What this task involves
Could you output each line below precisely as it stands, without the images?

Stored data
'''

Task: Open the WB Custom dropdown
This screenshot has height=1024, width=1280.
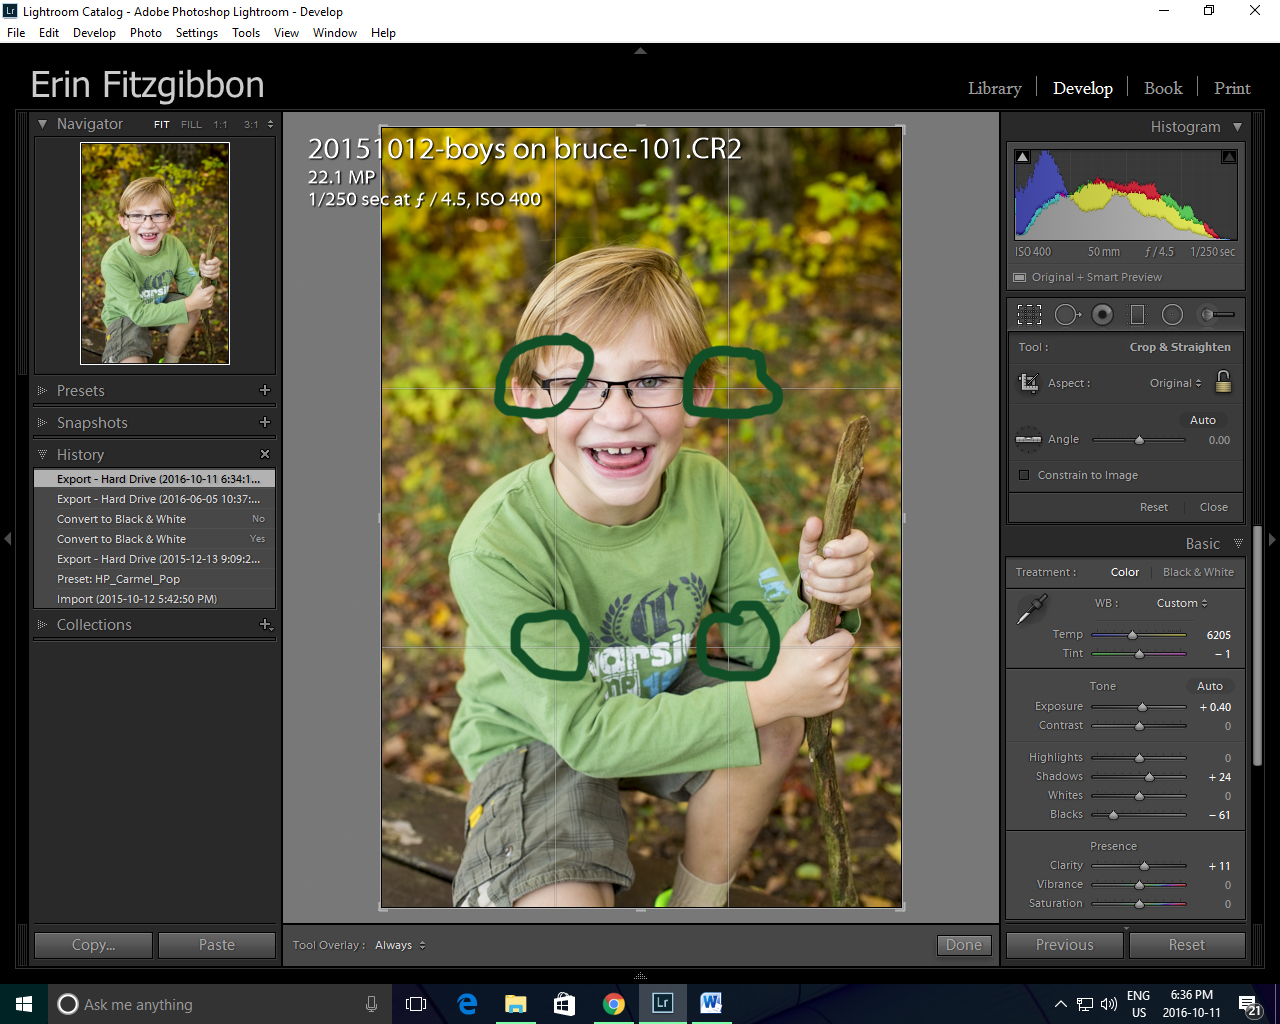Action: click(1182, 603)
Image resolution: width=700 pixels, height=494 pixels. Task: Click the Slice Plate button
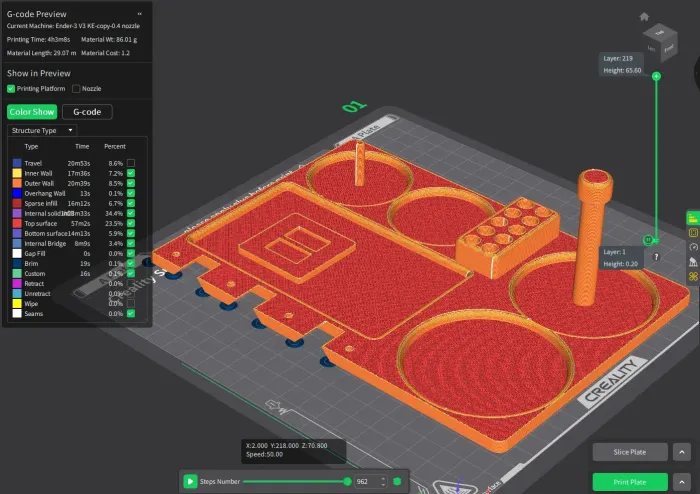tap(629, 452)
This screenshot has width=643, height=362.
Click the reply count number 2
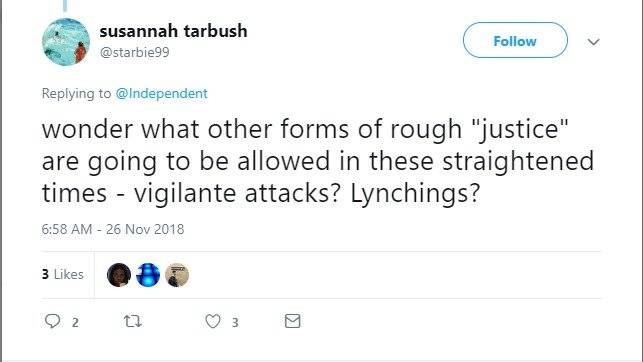(x=75, y=323)
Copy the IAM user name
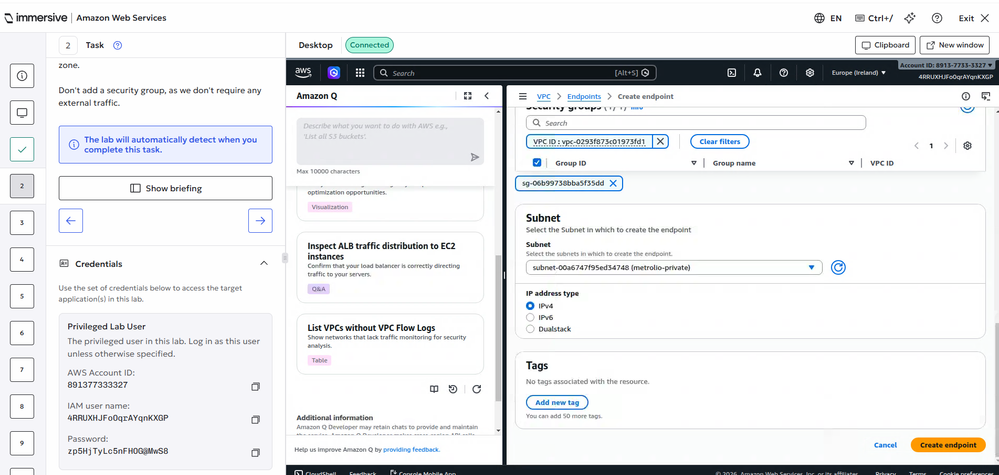The height and width of the screenshot is (475, 999). click(x=255, y=419)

'''

Answer for the task
Task: Open the WB Custom dropdown
This screenshot has height=1024, width=1280.
Action: click(1182, 603)
Image resolution: width=700 pixels, height=494 pixels. Task: Click the Slice Plate button
tap(629, 452)
This screenshot has width=643, height=362.
Click the reply count number 2
(x=75, y=323)
Copy the IAM user name
The height and width of the screenshot is (475, 999). click(x=255, y=419)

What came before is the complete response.